Required task 1: In the article on culinary faculty development, what does the author say the solution lies in?
Required task 2: Please carry on the article on culinary faculty development, picking up right after its final sentence.

Excerpt to read:

Help faculty members make it real by staying relevant, thinking differently and getting a good start.

By Paul Sorgule, MS, AAC

We are well into New Year’s Resolution time, a chance for each of us to take a hard look at the things we have been putting off even though we know how their importance. Our resolutions, with every good intention, are designed to make us healthier, happier, and more productive. They may drift over to our work life with the intent of doing the same for others and our institutions. So, what are your resolutions for 2018? My hope is that a portion of your list is dedicated to helping your faculty become more in tune, productive, innovative and creative, and simply better at what they do.

The new year provides an opportunity to look at ways of investing in faculty development, refreshing your programs and methods of delivery, and in the long run – improving the level of education you offer students. There is no greater investment in your program than an investment in those individuals who deliver the content of a curriculum. When this is done the program benefits, the school benefits, the students benefit, and the individual faculty member feels invigorated and better prepared to deal with the challenges of teaching.

What might be on your list of “train the trainer” activities in 2018? Here are some thoughts:

Making It Real
Without a doubt one of the great challenges of a culinary education is discovering ways of adding reality to a classroom situation. We tend to focus on teaching students how to cook, but often struggle with how to build confidence, speed, agility, and real-life problem solving skills that more often than not only emerge once a student is thrust into an everyday, busy kitchen environment. Try connecting with local chefs and restaurants to bring those life situations to the classroom or discover new, innovative ways of bringing the student to the life situation. The solution lies in collaboration.

Stored data:
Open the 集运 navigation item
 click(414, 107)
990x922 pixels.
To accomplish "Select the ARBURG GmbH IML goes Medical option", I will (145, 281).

Exercise response 1: Collaboration.

Exercise response 2:
Addressing Contemporary Methods of Learning
Students are much different today than they were 10 years ago, five years ago, and even last year. This will continue to be the case as their priorities change, technology continues to engulf their lives, and their attention span rapidly diminishes. There is no value in trying to turn back the clock or resisting the looming need to adapt. Connect with those who understand the current and future opportunities that technology brings. Study and discuss the ways this technology has changed how students process information and actively seek to adjust and lead the effort to evolve. Add online components to your model, focus as much as possible on tactile experiences, and build demanding exercises that will force situations where students must work together as a team.

Staying in Tune with the Times
The sin of our time is to turn a blind eye to the way our industry is changing and will continue to do so. What are the trends, challenges, opportunities and threats to culinary education and to the food business as a whole? Your faculty MUST be connected with the food world around them. Even though budgets are always tight it is the responsibility of a dean and director to engage faculty through membership, attendance at workshops and seminars, connect through webinars and online courses, subscribe to trade journals and other food publications, and network with creative people who are not waiting for things to happen – they are creating what others will eventually emulate.

Connecting with Innovators
The community of education goes well beyond those who wear chef whites or a lab coat in the culinary classroom. Innovators may even be found outside the food business at this time. You never know how an idea from an unrelated discipline may eventually impact on what happens in the culinary world. Ten years ago when online education was really starting to show signs of excellence and promise – no one would have ever thought this method of delivery would have application in culinary education. Today, we are beginning to understand that this might be our future. When Thomas Keller can offer a $99 class through Master Class to an audience that will surely be staggering in size, then we can start to see the writing on the wall and the opportunities in front of us.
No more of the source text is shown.